# The Ubuntu Forum Community > Other Discussion and Support > Art & Design >  Recommendation for UV Mapping Software

## Amunds

Hi there,
I'm fairly new to both Ubuntu and Linux and one of my biggest hobbies are to make 3D models and texture them. So when I switched over from windows to linux I could bring with me my favourite 3D application, Wings 3D. However my UV Mapper for windows didn't have any linux version, so I'm asking the community here, which UV Mapper do you prefer?

What I'm looking for is a stand-alone UV Mapper, easy to use and learn.

Thanks in advance for any replies.

- Amund

----------


## mech7

I have heard some good things about the LCSM unwrapper in blender many apps support it now like Silo.

There is also a standalone: http://www.pullin-shapes.co.uk

Don't know if this will work on ubuntu though perhaps with Wine, or of somebody would recompile for linux ?

----------


## Amunds

Thanks for the reply, I will have to check it out tonight.
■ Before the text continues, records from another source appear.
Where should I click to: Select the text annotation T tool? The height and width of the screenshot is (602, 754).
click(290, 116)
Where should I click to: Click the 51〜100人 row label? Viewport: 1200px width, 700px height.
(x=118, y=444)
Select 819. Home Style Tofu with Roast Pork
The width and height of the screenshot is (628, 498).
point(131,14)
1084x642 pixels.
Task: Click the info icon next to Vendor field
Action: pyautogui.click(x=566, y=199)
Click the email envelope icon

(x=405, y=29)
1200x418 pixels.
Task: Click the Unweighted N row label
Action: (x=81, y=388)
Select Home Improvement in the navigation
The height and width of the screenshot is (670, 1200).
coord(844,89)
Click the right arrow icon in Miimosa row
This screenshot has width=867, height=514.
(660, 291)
Looks good, hoping it will run in Wine.

----------


## Amunds

Worked somewhat in Wine, only problem is graphical errors in the menu and buttons.

----------


## kayosiii

Blender's UV mapping tools are very highly regarded 
- they are good enough to have been recycled as plugins for programs like Maya.
(and work very well once you get used to them)....

Wings3d's UV mapping toolset are not exactly terrible either if I knew why you felt this was inadequate I might be able to help you further.

----------